Exercise requirements:
A: Using the limb step length and force results, answer each question below on its own line, marking the answers (i), (ii) and (iii).
(i) In which trial did the US hindlimb show a significantly decreased step length compared to LW during CS2?
(ii) In which trial was the PFz of the DS forelimb significantly increased compared to LW during CS1?
(iii) What P value is given for the shorter DS forelimb step length in M3 compared to LW during CS2?
B: For each statement below, decide whether it agrees with the limb step length and force results. Answer yes or no, and quote the words from those results that decide it.
(i) During CS1, the step length of the US hindlimb differed from LW.
(ii) During CS2, the step lengths of the US forelimb were significantly shorter than for LW.
(iii) During CS1, the GRF parameters indicated differences for the DS hindlimb.
C: Write a continuation of the limb step length and force results, starting after their last sentence.

Exercise text:
>>>>

No significant changes in step length between trials or compared to LW were found. However, during CS1 the PFz in the US forelimb was significantly higher in M3 compared to M1 (P = 0.031) and compared to LW (P = 0.008). The IFz of the US forelimb in M2 was significantly increased compared to M1 (P = 0.030), but was not different from LW during CS1.

CS2

The step lengths of the US forelimb were similar between CS2 trials, but were significantly shorter than for LW (P = 0.003 for M1; P = 0.014 for M2; P = 0.010 for M3). The PFz remained unchanged compared to LW but there was a significant increase from M1 to M3 (P = 0.006). The IFz in the US forelimb was significantly decreased in M1 and M2 compared to LW (P = 0.013 for M1; P = 0.021 for M2).

Differences of the US hindlimb compared to LW

CS1

The step length in the US hindlimb did not differ from LW during CS1, or between trials. However, significantly lower PFz and IFz values were observed in all three trials compared to LW (PFz: P = 0.006 for M1; P = 0.002 for M2; P = 0.005 for M3; IFz: P = 0.005 for M1; P = 0.000 for M2; P = 0.021 for M3).

CS2

In M3, the US hindlimb showed a significantly decreased step length compared to LW (P = 0.041). As in CS1, there were consistently significantly lower values for PFz and IFz during CS2 compared to LW (PFz: P = 0.000 for M1; P = 0.003 for M2; P = 0.003 for M3; IFz: P = 0.000 for M1; P = 0.002 for M2; P = 0.006 for M3), though IFz was significantly higher in M2 than in M1 (P = 0.053).

Differences of the DS forelimb compared to LW

CS1

The step length of the DS forelimb was significantly shorter in all three trials compared to LW (P = 0.013 for M1; P = 0.046 for M2; P = 0.001 for M3). While the PFz of the DS forelimb was only significantly increased in M3 (P = 0.020), the IFz values were increased in all three trials compared to LW (P = 0.002 for M1; P = 0.023 for M2; P = 0.016 for M3), though the M2 IFz was significantly lower than M1 (P = 0.040).

CS2

The step length of the DS forelimb was also significantly shorter in all three trials during CS2 compared to LW (P = 0.007 for M1; P = 0.004 for M2; P = 0.000 for M3). Similar to what was observed in CS1, the PFz in CS2 was significantly higher in M3 compared to LW (P = 0.012), and the IFz values were increased in all three trials compared to LW (P = 0.001 for M1; P = 0.002 for M2; P = 0.004 for M3), with a significantly lower IFz in M2 compared to M1 (P = 0.044).

Differences of the DS hindlimb compared to LW

CS1

The step length in the DS hindlimb during CS1 was significantly shorter than in LW during M2 (P = 0.007) and M3 (P = 0.037). Neither of the GRF parameters indicated any differences for the DS hindlimb.

CS2

Compared to LW, the step length of the DS hindlimb became shorter during CS2, with a significant difference observed in M3 (P = 0.010). The PFz and IFz values decreased over the trials, showing a significant difference at M3 vs. M1 (PFz: P = 0.001; IFz: P = 0.005), however both values in the DS hindlimb were higher in M2 compared to LW (PFz: P = 0.015; IFz: P = 0.028).

<<<<

Raw data:
>>>>

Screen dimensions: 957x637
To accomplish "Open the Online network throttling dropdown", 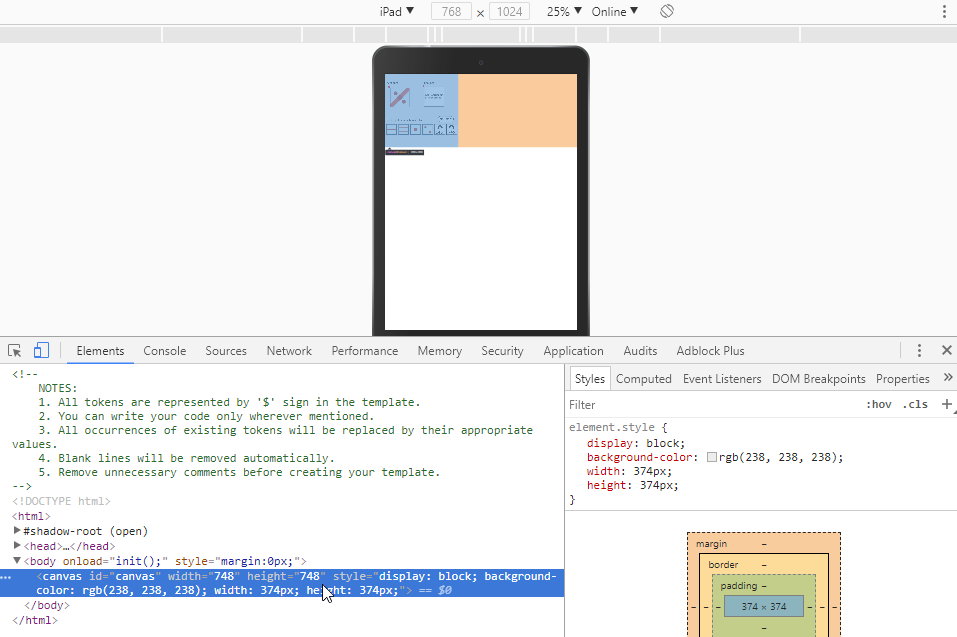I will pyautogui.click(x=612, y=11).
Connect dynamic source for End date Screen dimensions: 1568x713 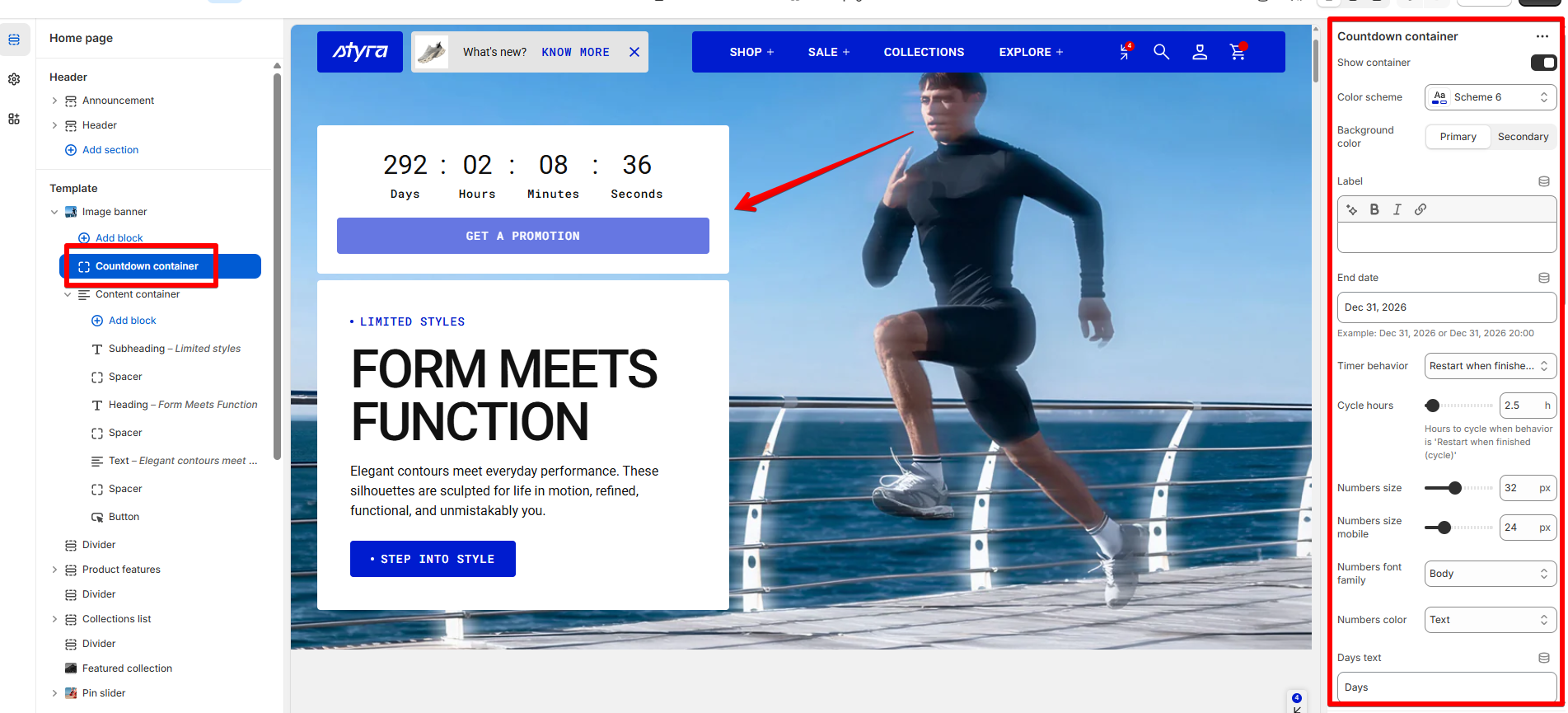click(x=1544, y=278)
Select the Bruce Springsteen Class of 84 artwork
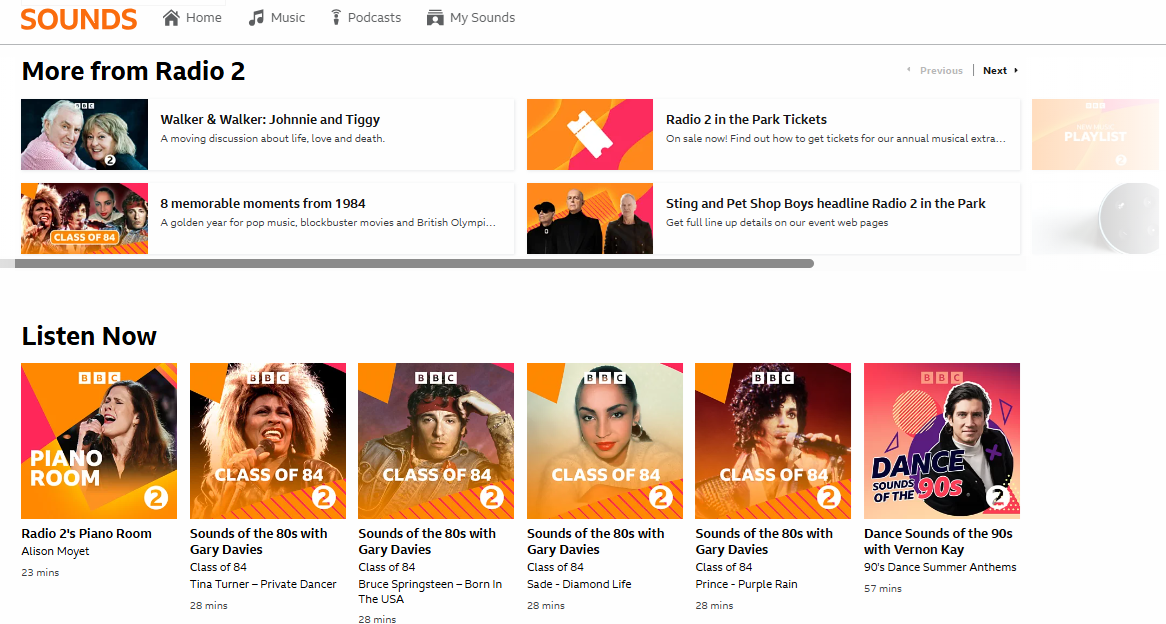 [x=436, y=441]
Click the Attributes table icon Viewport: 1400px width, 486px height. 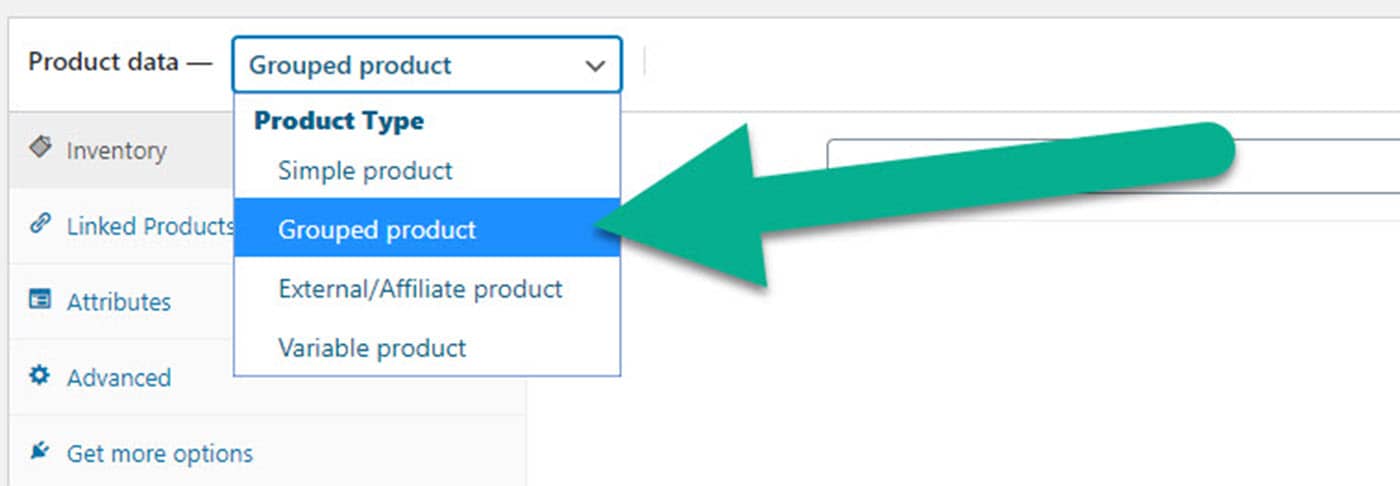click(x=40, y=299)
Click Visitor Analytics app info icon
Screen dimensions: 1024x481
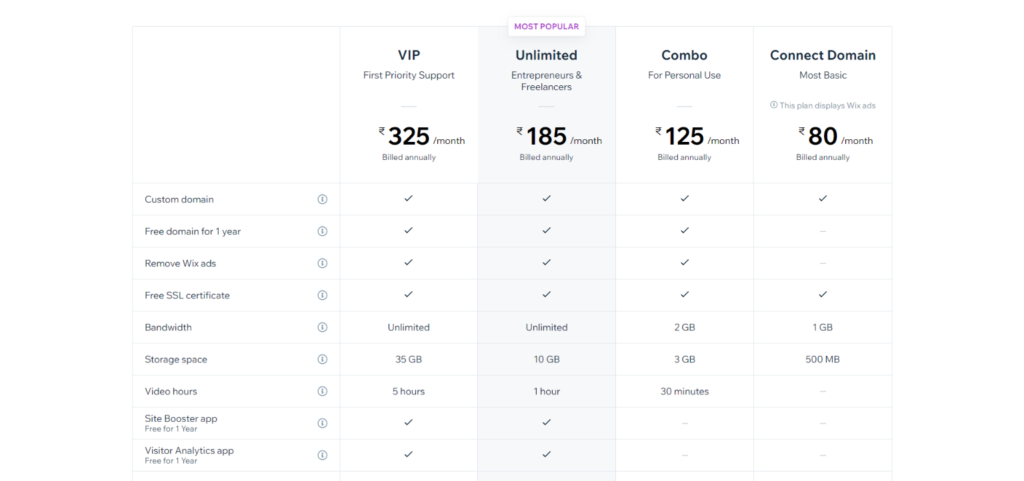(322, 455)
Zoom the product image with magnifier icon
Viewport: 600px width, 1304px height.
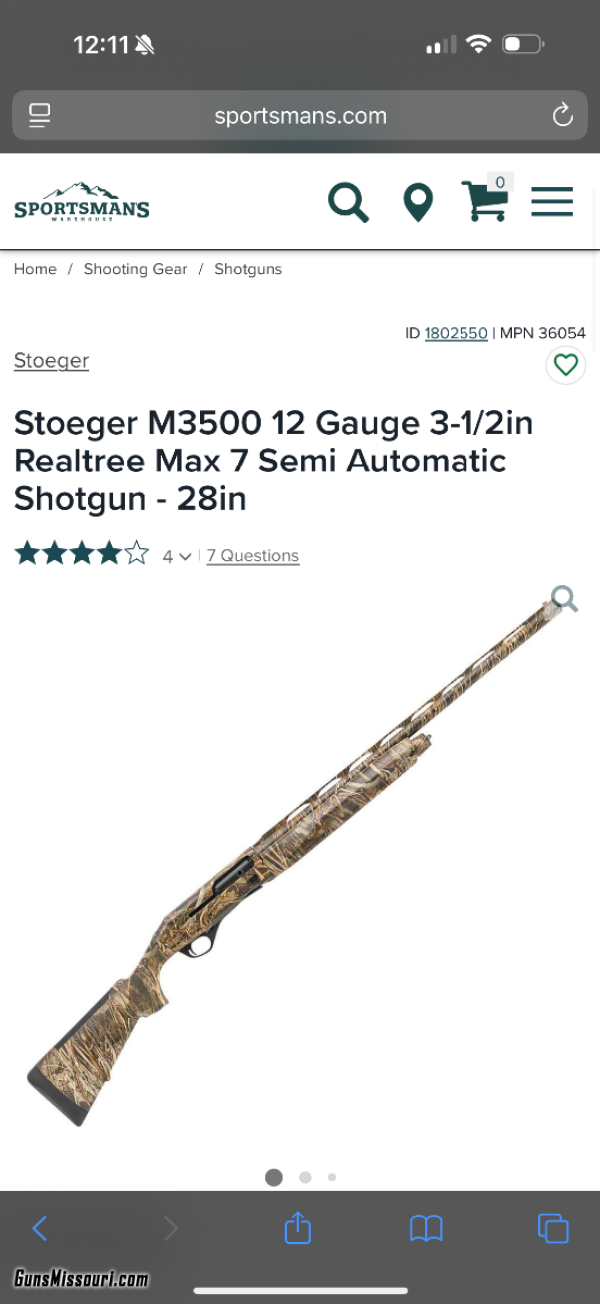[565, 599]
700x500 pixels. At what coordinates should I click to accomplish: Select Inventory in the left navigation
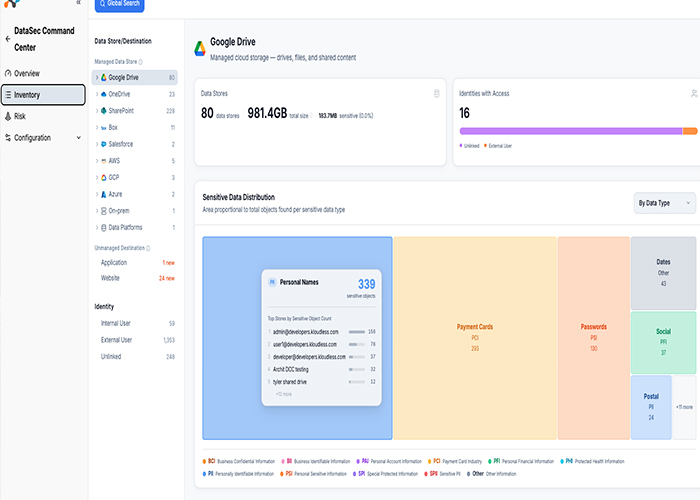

<<<<

Expected responses:
A:
(i) M3
(ii) M3
(iii) P = 0.000

B:
(i) No: "The step length in the US hindlimb did not differ from LW during CS1, or between trials."
(ii) Yes: "were significantly shorter than for LW"
(iii) No: "Neither of the GRF parameters indicated any differences for the DS hindlimb."

C:
Discussion

The results of this study indicate that dogs show significant asymmetrical compensations between the US and DS paws when cross-slope walking, similar to what has been shown in humans [9]. These compensations became more apparent in CS2. As a compensation mechanism of the decreased GRFs of the US-hindlimb, GRFs are not only increased in the contralateral forelimb but in parts also in the contralateral DS hindlimb (M2). IFz showed more changed values, especially in the forelimbs, than the PFz. Accordingly the IFz was a more sensitive measure than the PFz, possibly due to the fact that the IFz represents the events during the whole stance phase when the dog is compensating the cross-slope, while the PFz indicates only a single point on the GRF curve when the entire kinetic energy encounters the ground. The other diagonal limb pair, the DS hindlimb and US forelimb, did not show pronounced effects during CS1 (with the exception of the PFz in M3) but changed between measurements for CS2. Initially, during M1, the animals shifted more weight onto the DS hindlimb and reduced the load on the US forelimb (for IFz), but in subsequent trials the GRF values increasingly approached those seen in LW. This suggests a general habituation to cross-slope walking over time. In summary, the dogs modified their kinetics together with the step length to compensate for the apparent discrepancy in leg length caused by the slope. A comparable mechanism has been described in humans for maintaining locomotion and vertical balance and to prevent falling [9],[10].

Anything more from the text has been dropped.